LITERATURA CONTRA O EFEITO SÉPIA – PARTE 2

 

AUGUSTO DE CAMPOS, POESIA CONCRETA EM CARNE E OSSO.

 

Entrevista:  Ícone concretista fala sobre o livro novo, Noigandres, o cânone, internet e, é claro, sobre poesia.

 

Um dos criadores e um dos ícones da chamada poesia concreta, parida nos intensos anos 1950 e turbinada nos vertiginosos anos 1960, junto com o irmão Haroldo e com Décio Pignatari, Augusto de Campos continua na ativa.  Acaba de lançar o livro “Outro”.  A sua trajetória já se confunde com a da poesia brasileira contemporânea.  Para ele, o poema tem uma tecnologia, um desenho, uma diagramação, um significante, um significado e uma materialidade.  Nesta entrevista, o poeta se concretiza na página.  Todo.

Aos 84 anos, o senhor acaba de lançar “Outro”, com uma dedicatória aos parceiros de Noigandres.  O concretismo ainda está presente na sua poesia ou se tornou objeto de memória e biografia?  Que outro é esse que se dá a ver nesse livro que vem depois de mais de uma década?
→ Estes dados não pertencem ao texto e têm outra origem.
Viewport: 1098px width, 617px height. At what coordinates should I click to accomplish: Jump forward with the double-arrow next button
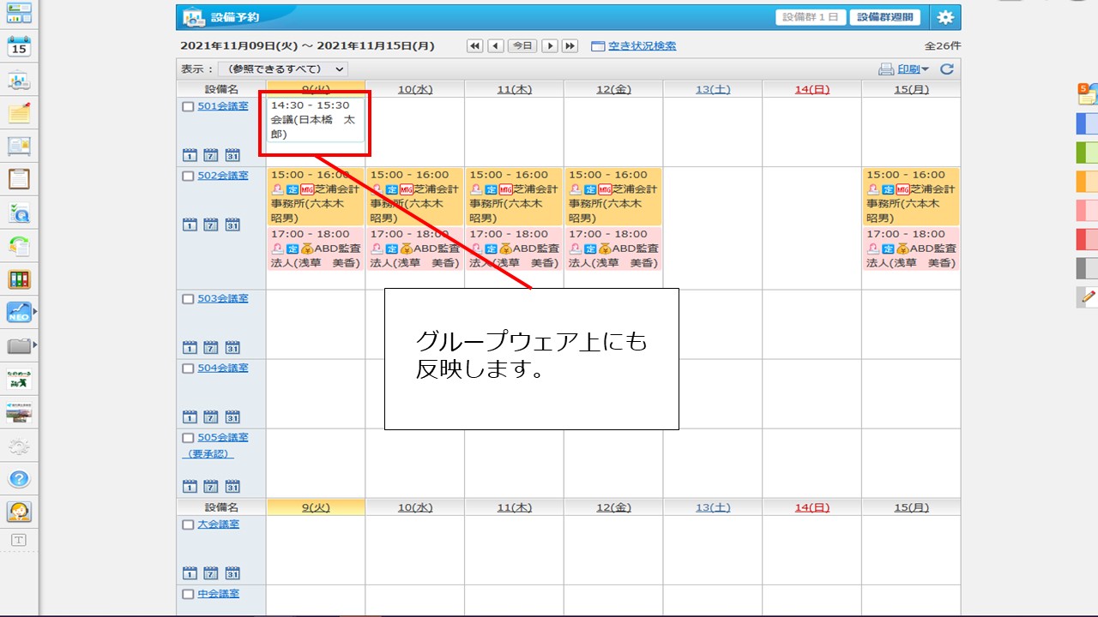[x=570, y=46]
Sou o único sobrevivo dos Noigandres.  É natural que eu queira homenagear os que já se foram.  A poesia concreta que sobreviveu comigo não é exatamente a ortodoxa, da década de 1950-1960.  Ela já não era a mesma quando Décio Pignatari anunciou, em 1963, o “salto participante”.  Depois, vieram muitas outras expansões.  Os meus “popcretos” e os poemas semióticos de Décio.  Os poemas permutacionais, as concreções semânticas das Galáxias de Haroldo.  As experiências em vários suportes, poemas tridimensionais, videográficos e holográficos, as animações digitais.  Nos meus poemas em cores de 1953 (“Poetamenos”) eu já clamava por “luminosos” ou “film-letras”.  Outro é a última fase da transição do poema do papelespaço para o ciberespaço, no quadro maior do projeto “verbivocovisual”.

 

                                        

 

O senhor vem de ganhar o Prêmio Pablo Neruda, no Chile.  Cumpriu-se o ditado de que o herético de ontem é o canônico de hoje?  Depois de criticado e rejeitado, o concretismo hoje faz parte do cânone?

Uma lei elementar da comunicação afirma que o belo é julgado pelo código de convenções vigente.  O que extrapola esse código é de início rejeitado.  A poesia concreta não fugiu a essa regra.  Mas ela ainda hoje causa polêmica e os seus participantes ainda são marginalizados pela tática do anonimato.  Fala-se, “os concretistas”, sem nomeá-los.  Só aos poucos vão-se identificando as personalidades.  Foi preciso o reconhecimento internacional para que passassem a respeitar-nos.  Assim, a poesia concreta faz parte, antes, de um anticânone de poetas, “à margem da margem”.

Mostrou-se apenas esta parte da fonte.